Competitive protein tyrosine phosphatase 1B (PTP1B) inhibitors, prenylated caged xanthones from Garcinia hanburyi and their inhibitory mechanism

Protein tyrosine phosphatase 1B (PTP1B) plays important role in diabetes, obesity and cancer. The methanol extract of the gum resin of Garcinia hanburyi (G. hanburyi) showed potent PTP1B inhibition at 10µg/ml. The active compounds were identified as prenylated caged xanthones (1-9) which inhibited PTP1B in dose-dependent manner. Carboxybutenyl group within caged motif (A ring) was found to play a critical role in enzyme inhibition such as 1-6 (IC₅₀s=0.47-4.69µM), whereas compounds having hydroxymethylbutenyl 7 (IC₅₀=70.25µM) and methylbutenyl 8 (IC₅₀>200µM) showed less activity. The most potent inhibitor, gambogic acid 1 (IC₅₀=0.47µM) showed 30-fold more potency than ursolic acid (IC₅₀=15.5µM), a positive control. In kinetic study, all isolated xanthones behaved as competitive inhibitors which were fully demonstrated with K_m, V_max and K_ik/K_iv ratio.

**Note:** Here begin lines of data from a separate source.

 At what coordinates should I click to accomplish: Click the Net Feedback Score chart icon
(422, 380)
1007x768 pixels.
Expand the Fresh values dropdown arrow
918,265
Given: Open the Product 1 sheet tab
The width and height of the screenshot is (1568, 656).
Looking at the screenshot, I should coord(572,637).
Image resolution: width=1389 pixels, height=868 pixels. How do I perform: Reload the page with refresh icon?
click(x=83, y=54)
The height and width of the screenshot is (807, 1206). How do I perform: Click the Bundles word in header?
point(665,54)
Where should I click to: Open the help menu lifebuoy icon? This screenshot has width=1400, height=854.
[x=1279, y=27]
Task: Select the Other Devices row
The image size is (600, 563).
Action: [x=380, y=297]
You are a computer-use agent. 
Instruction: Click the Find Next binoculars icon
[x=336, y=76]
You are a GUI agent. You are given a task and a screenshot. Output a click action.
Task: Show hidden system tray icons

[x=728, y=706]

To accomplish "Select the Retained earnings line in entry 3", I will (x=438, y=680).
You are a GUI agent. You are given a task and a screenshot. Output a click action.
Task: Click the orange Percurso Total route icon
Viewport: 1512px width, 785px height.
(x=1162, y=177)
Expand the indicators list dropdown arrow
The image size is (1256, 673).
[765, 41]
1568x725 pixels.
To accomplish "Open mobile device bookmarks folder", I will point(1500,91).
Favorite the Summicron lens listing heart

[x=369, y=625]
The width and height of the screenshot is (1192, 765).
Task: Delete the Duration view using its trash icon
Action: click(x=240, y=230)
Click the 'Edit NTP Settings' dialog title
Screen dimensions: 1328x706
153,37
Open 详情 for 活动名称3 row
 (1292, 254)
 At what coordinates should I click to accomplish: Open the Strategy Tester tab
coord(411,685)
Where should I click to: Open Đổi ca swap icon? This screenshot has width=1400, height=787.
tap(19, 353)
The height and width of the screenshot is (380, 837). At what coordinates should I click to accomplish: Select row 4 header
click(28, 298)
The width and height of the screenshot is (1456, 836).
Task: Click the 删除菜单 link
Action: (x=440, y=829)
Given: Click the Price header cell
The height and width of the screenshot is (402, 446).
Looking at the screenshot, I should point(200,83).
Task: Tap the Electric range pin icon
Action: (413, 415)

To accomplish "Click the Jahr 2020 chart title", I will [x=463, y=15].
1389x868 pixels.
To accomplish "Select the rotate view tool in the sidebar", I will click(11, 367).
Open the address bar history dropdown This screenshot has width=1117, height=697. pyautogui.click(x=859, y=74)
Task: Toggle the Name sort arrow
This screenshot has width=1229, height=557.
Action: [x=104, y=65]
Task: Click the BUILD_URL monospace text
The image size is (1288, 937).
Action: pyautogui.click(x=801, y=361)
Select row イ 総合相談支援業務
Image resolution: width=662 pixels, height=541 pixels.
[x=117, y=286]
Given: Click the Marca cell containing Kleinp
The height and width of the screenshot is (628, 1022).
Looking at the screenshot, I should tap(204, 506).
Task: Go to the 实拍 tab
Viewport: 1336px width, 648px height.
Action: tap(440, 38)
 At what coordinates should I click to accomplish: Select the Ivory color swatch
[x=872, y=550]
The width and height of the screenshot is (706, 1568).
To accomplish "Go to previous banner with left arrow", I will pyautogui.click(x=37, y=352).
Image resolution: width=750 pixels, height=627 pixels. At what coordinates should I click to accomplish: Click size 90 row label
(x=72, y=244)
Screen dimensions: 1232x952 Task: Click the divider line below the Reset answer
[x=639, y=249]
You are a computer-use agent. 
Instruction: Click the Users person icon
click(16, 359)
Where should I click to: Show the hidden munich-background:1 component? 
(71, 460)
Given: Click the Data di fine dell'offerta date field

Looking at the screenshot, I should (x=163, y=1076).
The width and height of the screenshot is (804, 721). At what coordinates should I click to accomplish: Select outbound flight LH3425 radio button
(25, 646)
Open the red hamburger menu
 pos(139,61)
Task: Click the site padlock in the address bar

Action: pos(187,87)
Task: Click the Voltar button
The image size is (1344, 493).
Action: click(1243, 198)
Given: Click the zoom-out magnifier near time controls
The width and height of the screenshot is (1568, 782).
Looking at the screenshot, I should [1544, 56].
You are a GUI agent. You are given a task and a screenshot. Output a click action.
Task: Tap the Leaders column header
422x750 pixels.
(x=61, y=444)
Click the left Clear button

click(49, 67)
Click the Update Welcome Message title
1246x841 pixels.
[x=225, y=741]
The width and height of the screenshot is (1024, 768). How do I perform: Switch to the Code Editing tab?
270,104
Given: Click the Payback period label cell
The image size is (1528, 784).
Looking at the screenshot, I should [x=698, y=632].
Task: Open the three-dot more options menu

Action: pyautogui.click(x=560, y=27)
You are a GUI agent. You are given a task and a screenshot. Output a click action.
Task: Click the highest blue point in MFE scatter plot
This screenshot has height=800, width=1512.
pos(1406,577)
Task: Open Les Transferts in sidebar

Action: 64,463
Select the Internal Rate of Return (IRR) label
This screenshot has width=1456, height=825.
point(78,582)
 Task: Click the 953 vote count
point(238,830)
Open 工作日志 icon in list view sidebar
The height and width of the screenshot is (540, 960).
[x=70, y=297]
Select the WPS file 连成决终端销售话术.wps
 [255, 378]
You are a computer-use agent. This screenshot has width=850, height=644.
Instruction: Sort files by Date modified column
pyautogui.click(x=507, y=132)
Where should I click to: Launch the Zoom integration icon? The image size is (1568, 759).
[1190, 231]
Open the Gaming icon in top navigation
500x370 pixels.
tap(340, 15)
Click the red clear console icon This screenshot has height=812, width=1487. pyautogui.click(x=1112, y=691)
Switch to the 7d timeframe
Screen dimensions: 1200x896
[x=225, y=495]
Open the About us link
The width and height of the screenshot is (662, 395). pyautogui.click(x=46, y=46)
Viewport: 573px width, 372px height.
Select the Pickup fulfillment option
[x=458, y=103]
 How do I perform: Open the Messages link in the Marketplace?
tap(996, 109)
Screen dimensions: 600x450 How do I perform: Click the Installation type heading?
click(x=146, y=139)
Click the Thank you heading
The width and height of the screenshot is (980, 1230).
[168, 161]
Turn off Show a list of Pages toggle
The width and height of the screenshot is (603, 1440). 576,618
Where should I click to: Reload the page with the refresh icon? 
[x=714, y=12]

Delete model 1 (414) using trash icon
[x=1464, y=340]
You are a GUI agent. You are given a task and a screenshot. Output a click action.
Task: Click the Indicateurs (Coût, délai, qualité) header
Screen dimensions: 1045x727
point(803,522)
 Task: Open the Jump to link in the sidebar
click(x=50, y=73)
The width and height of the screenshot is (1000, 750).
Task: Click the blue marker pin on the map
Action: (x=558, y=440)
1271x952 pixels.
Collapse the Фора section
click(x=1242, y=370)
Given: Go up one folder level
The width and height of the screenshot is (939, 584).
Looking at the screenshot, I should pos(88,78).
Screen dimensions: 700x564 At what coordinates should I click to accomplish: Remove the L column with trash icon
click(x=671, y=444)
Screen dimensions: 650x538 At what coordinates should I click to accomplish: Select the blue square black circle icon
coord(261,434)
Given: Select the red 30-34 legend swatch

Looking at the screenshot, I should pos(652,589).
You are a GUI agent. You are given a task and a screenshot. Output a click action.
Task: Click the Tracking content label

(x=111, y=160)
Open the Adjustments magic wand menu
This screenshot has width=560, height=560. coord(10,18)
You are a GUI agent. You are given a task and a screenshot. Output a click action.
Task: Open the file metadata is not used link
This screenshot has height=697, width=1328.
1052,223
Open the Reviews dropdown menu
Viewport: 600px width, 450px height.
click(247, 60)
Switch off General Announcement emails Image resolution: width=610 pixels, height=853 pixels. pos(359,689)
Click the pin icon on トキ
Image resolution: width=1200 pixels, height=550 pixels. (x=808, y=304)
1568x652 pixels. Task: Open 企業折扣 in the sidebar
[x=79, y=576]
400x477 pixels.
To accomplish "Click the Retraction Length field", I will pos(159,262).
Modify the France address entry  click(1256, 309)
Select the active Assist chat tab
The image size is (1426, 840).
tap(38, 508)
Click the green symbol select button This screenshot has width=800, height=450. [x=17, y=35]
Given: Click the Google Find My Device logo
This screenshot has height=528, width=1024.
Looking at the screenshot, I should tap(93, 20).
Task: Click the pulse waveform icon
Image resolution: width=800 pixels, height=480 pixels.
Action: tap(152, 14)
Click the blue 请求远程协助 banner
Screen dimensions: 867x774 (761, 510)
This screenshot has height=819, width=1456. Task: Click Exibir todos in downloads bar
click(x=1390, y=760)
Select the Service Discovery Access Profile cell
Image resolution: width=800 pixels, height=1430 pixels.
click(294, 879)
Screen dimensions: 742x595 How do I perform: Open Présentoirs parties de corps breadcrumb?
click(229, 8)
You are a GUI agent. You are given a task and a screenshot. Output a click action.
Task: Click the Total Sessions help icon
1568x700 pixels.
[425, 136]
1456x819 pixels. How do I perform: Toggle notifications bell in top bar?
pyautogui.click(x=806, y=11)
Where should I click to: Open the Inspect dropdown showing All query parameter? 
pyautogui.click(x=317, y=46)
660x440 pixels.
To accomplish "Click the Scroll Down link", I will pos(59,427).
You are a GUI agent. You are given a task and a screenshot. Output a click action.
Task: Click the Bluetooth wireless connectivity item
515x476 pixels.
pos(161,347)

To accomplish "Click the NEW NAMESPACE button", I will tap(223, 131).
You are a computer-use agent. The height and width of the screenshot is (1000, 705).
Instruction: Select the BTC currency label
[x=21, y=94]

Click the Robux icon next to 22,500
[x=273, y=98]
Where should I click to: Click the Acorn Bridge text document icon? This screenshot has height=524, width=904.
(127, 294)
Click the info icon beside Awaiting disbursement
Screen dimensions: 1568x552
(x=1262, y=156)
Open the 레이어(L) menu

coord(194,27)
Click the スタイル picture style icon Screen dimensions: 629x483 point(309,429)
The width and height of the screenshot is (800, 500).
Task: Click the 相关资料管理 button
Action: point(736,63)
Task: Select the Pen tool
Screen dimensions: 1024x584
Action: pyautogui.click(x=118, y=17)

It was also proved that inhibitor 1 operated under the enzyme isomerization model having k₅=0.0751µM^-1S^-1, k₆=0.0249µM^-1S^-1 and K_i^app=0.499µM. To develop a pharmacophore model, we explored the binding sites of compound 1 and 7 in PTP1B. These modeling results were in agreement with our findings, which revealed that the inhibitory activities are tightly related to caged motif and prenyl group in A ring.